● **TRY IT**
The material below must be retyped in full, with every line kept exactly as it is.

● **MATERIAL FOR THIS TASK**
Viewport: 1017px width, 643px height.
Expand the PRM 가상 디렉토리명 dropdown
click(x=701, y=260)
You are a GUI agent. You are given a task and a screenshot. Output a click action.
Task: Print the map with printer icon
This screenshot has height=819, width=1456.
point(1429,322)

● **RESULT FOR THIS TASK**
Viewport: 1017px width, 643px height.
Expand the PRM 가상 디렉토리명 dropdown
click(x=701, y=260)
You are a GUI agent. You are given a task and a screenshot. Output a click action.
Task: Print the map with printer icon
This screenshot has height=819, width=1456.
point(1429,322)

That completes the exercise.